Moxibac XG (Moxifloxacin 0.5%)
Brinzolamide 1% + Brimonidine Tartrate 0.2% Eye Drop
 Moxibac XG (Moxifloxacin 0.5%)

Each ml Moxibac XG eye drops contains :
Active substance: Moxifloxacin Hydrochloride BP equivalent to Moxifloxacin 5 mg
Vehicle: Xanthan Gum BP 0.4%. Preservative Free

Find more about this product


Moxibac XG is a sterile ophthalmic solution containing Moxifloxacin enriched with Xanthan Gum - a broad spectrum fluoroquinolone derivative for topical administration into the eyes.

Clinical Pharmacology
Moxibac XG (Moxifloxacin) is a 4th generation fluorinated quinolone. It is bactericidal with a broad spectrum of antibacterial activity. The antibacterial action of moxifloxacin results from inhibition of topoisomerase II (DNA gyrase) and topoisomerase IV. DNA gyrase is an essential enzyme that is involved in the replication, transcription and repair of bacterial DNA. Topoisomerase IV is an enzyme known to play a key role in the partitioning of the chromosomal DNA during bacterial cell division.


Moxibac XG is indicated for the treatment of bacterial conjunctivitis caused by susceptible strains of following organisms:
Aerobic Gram-positive microorganisms:
Corynebacterium species, Micrococcus luteus, Staphylococcus aureus, Staphylococcus epidermidis, Staphylococcus haemolyticus, Staphylococcus hominis, Staphylococcus warneri, Streptococcus pneumoniae, Streptococcus viridans group.
Aerobic Gram-negative microorganisms: Acinetobacter iwoffii, Haemophilus influenzae, Haemophilus parainfluenzae.

Dosage And Administration

Instill 1 drop in the affected eye(s) 2 times daily for 7 days.

Side Effects

The most frequently reported ocular side effects are ocular discomfort, irritation etc. may occur.
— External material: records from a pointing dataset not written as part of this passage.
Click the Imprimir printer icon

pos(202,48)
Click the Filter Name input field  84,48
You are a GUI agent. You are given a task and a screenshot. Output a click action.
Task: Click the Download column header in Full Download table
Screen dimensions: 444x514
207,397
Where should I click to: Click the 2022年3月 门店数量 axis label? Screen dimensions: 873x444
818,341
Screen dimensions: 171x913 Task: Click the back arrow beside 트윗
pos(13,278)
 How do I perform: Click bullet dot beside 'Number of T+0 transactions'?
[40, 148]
Moxibac XG ophthalmic solution is contraindicated in patients with a history of hypersensitivity to moxifloxacin, to other quinolones, or to any of the components in this medication.

Drug Interactions

Drug-drug interaction studies have not been conducted with Moxifloxacin Hydrochloride. In vitro studies indicate that Moxifloxacin does not inhibit CYP3A4, CYP2D6, CYP2C9, CYP2C19 or CYP1A2 indicating that Moxifloxacin is unlikely to alter the pharmacokinetics of drugs metabolized by these cytochrome P450 isoenzymes.
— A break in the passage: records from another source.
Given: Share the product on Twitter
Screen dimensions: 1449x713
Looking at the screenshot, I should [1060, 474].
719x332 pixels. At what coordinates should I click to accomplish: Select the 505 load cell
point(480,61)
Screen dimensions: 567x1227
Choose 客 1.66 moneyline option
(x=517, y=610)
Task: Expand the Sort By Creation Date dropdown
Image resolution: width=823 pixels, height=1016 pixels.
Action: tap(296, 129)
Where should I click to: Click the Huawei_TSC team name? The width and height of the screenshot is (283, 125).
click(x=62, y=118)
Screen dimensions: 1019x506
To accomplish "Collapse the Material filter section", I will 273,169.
Prolonged use may result in overgrowth of non-susceptible organisms, including fungi like with other anti-infectives.

Special Populations
Use in Pregnancy:
Pregnancy Category C. Moxifloxacin should be used during pregnancy only if the potential benefit justifies the potential risk to the fetus as there are no adequate and well-documented studies in pregnant women.

Use in Lactating Mother:
Moxifloxacin has not been measured in human milk, although it can be presumed to be excreted in human milk. Caution should be exercised when Moxifloxacin is administered to a lactating mother.

Pediatric Use:
The safety and effectiveness of Moxifloxacin in infants below four months of age was not proven. However, several clinical studies show that the drug may be used safely in children even younger than one month of age.

Geriatric Use:
No overall differences in safety and effectiveness have been observed between elderly and younger patients.

Pharmaceutical Precautions

Store at room temperature and protect from light and moisture. It is desirable that the contents should not be used more than one month after first opening of the bottle.

Commercial Pack

A sterile ophthalmic solution in 5 ml plastic dropper bottle.